## EXERCISE PROMPT
From the entries below, copy exactly the lines from the one that contains "Task: Click the file" through the one that contains "You are a computer-use", both included, and only those.

── GIVEN ENTRIES

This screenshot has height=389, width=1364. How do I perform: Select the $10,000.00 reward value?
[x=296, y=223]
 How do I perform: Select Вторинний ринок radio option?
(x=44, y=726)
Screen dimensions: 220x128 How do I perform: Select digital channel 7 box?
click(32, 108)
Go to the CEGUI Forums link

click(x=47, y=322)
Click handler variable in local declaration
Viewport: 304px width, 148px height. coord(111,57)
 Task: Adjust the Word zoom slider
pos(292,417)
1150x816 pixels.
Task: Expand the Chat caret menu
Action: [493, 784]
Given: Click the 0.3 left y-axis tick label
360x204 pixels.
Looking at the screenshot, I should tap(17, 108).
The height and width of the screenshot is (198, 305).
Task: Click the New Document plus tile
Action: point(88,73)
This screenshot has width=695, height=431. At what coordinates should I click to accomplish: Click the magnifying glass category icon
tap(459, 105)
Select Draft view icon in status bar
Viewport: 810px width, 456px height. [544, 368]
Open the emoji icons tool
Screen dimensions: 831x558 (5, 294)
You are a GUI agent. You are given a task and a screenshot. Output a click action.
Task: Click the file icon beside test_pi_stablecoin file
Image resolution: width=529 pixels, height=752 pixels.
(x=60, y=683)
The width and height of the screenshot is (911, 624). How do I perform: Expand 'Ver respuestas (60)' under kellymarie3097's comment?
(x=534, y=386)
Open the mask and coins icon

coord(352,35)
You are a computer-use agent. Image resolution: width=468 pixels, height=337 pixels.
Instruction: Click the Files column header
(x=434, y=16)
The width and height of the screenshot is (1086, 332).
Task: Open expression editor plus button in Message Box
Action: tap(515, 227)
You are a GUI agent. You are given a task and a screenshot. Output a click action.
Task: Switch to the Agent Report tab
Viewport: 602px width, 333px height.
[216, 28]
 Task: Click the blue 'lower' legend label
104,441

────

## ANSWER TO THE EXERCISE
Task: Click the file icon beside test_pi_stablecoin file
Image resolution: width=529 pixels, height=752 pixels.
(x=60, y=683)
The width and height of the screenshot is (911, 624). How do I perform: Expand 'Ver respuestas (60)' under kellymarie3097's comment?
(x=534, y=386)
Open the mask and coins icon

coord(352,35)
You are a computer-use agent. Image resolution: width=468 pixels, height=337 pixels.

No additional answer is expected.